The new president of Toyota Motor Corp. said Thursday he will review his company’s aggressive global expansion and focus more on strategies based on each region around the world.

Each of Toyota’s five executive vice presidents will be assigned to four regions — Japan, North America, Europe and emerging markets — and overall product development, Akio Toyoda said in his first news conference since officially taking over the world’s biggest automaker the day before.

Toyoda, 53, criticized Toyota’s past strategy of aggressive growth overseas, referring to it as “growth that is larger than the size of the company.”

“We will place more emphasize on each market,” he said. “We tried to make full lineups in every region, but from now on we’re going to focus more on necessary lineups for each.”

Toyoda replaced Katsuaki Watanabe, who in leading Toyota since 2005 aggressively launched overseas production plants until the global economy started to crumble late last year.
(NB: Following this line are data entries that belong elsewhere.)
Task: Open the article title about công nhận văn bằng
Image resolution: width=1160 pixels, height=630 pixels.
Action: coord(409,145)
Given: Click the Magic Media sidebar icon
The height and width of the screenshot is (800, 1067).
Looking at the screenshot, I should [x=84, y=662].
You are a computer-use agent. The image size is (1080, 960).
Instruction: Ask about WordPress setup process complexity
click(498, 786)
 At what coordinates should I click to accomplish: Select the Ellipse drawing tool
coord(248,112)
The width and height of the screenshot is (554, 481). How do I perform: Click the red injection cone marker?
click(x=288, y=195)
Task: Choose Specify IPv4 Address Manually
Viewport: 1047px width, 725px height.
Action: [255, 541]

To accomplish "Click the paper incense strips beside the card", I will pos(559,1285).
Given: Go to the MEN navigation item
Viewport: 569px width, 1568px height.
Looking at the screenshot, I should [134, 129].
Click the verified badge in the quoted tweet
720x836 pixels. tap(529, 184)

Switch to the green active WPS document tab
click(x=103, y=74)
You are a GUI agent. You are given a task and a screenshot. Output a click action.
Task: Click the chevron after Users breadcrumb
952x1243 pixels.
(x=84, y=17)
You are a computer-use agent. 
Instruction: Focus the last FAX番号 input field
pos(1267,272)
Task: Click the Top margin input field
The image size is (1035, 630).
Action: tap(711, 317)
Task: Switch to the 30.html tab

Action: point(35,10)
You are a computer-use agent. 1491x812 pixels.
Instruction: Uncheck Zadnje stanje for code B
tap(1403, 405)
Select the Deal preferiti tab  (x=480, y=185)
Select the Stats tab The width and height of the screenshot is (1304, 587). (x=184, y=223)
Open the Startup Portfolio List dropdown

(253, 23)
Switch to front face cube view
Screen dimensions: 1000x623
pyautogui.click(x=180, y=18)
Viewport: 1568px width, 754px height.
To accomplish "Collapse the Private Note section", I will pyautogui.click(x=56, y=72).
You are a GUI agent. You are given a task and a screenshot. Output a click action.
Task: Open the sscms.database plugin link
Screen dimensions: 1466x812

Toyoda said the business environment remains severe.

“It will be sailing amid troubled waters for me and the new management team,” he said. “The tough conditions may continue for two years.”

He stressed that he will do his utmost to get the automaker back into the black in fiscal 2010.

Toyota said May 9 it logged a ¥461.01 billion group operating loss and a ¥436.94 billion net loss, the biggest ever for the automaker, which was founded in 1937. Toyota is expecting a group operating loss of ¥850 billion and a net loss ¥550 billion for the year ending next March — its second straight year of red ink.

Because of the losses, Toyoda said he will return bonuses and 30 percent of his monthly salary for one year starting in July. The old president and former executive vice presidents will return their bonuses and part of their monthly salaries, he said.

Turning to Toyota’s ongoing negotiations over the plant in Fremont, Calif., shared with debt-ridden U.S. rival General Motors Corp., Toyoda said nothing has been decided except that the Pontiac Vibe will no longer be produced there.

Under the new strategy, the executive vice president assigned to the specific market will pick the products to be pulled and allocate management resources.

Executive Vice President Atsushi Niimi will be in charge of North America, will eventually recover, Toyoda said, adding, “The strategy centering on large pickups will change.”

In Europe, which will be overseen by Executive Vice President Shinichi Sasaki, hybrids will gradually take center stage, Toyoda said.

Emerging markets, including rapidly growing China, will need a new low-priced car that meets demand in the region, he said. Executive Vice President Yukitoshi Funo will be in charge of emerging markets.